Three layers of the same promise
- SLI — Service Level Indicator: the actual measurement. e.g. "the fraction of requests that returned a 2xx within 300 ms." It's a number you collect, ideally as a ratio of good events to total.
- SLO — Service Level Objective: the target you set for an SLI, internally. e.g. "99.9% of requests succeed each month." This is the line your team holds itself to.
- SLA — Service Level Agreement: a contractual promise to a customer, with consequences (refunds, credits) if you miss.
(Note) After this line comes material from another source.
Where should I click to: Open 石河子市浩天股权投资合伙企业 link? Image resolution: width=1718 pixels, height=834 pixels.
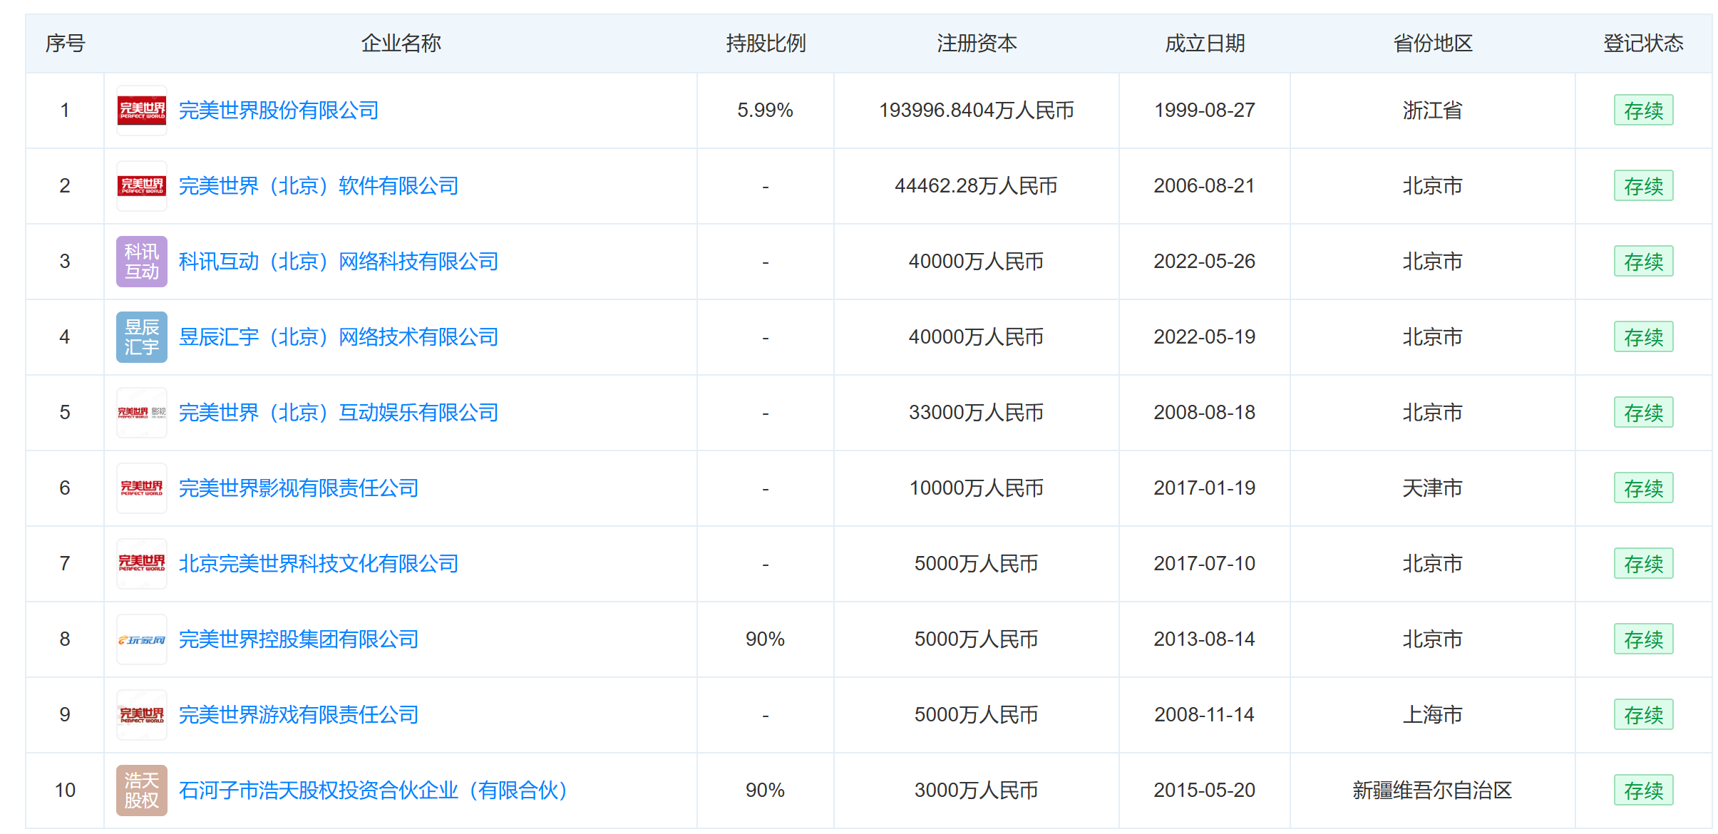(x=374, y=791)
SLAs are deliberately looser than SLOs so you have a safety margin before money is on the line.
SLI = the speedometer reading. SLO = the speed limit you set yourself. SLA = the ticket you pay if a cop catches you over a higher line. If you can say that, you understand all three.
Good indicators measure the user's experience
Pick SLIs that reflect what users actually feel, not what's easy to graph. The common ones for an API:
| SLI | Measures | Typical phrasing |
|---|---|---|
| Availability | Did the request succeed at all? | % of non-5xx responses |
| Latency | Was it fast enough? | % of requests under 300 ms (use p99, not average — Lesson 04) |
| Error rate | How often it fails | % of requests returning errors |
| Throughput / correctness | Volume served / right answer | requests/sec; % of correct results |
"We'll target 100% uptime" is a red flag, not an ambition. The last fraction of a percent costs exponentially more (redundant everything, no risky deploys) and is statistically unprovable. Worse, if users reach you through their own flaky networks, they can't tell the difference between 99.99% and 100% anyway. Good teams pick the lowest reliability target that keeps users happy — and spend the freed-up effort on features.
The error budget: turning an SLO into decisions
Here's the idea that makes SLOs powerful. If your SLO is 99.9% success, then 0.1% failures are allowed — that's your error budget. Over a 30-day month, 99.9% availability permits about 43 minutes of downtime. That budget is a currency you get to spend:
- Budget remaining? Ship faster, run experiments, take risks — you've earned the room.
- Budget exhausted? Freeze risky launches and pour effort into reliability until you're back under budget.
This dissolves the eternal dev-vs-ops fight ("move fast" vs "don't break things") into a shared number. The budget, not opinions, decides whether today is a day for features or for hardening.
| Availability SLO | Allowed downtime / 30 days |
|---|---|
| 99% | ~7.2 hours |
| 99.9% ("three nines") | ~43 minutes |
| 99.99% ("four nines") | ~4.3 minutes |
| 99.999% ("five nines") | ~26 seconds |
In any design question, stating a target reframes the whole solution: "I'll target 99.9% availability and p99 latency under 300 ms." That single sentence justifies your redundancy, caching, and retry choices — each is in service of a number, not decoration. And if asked "why not five nines?", answer with cost and the error-budget trade-off. That's senior-level reasoning interviewers specifically look for.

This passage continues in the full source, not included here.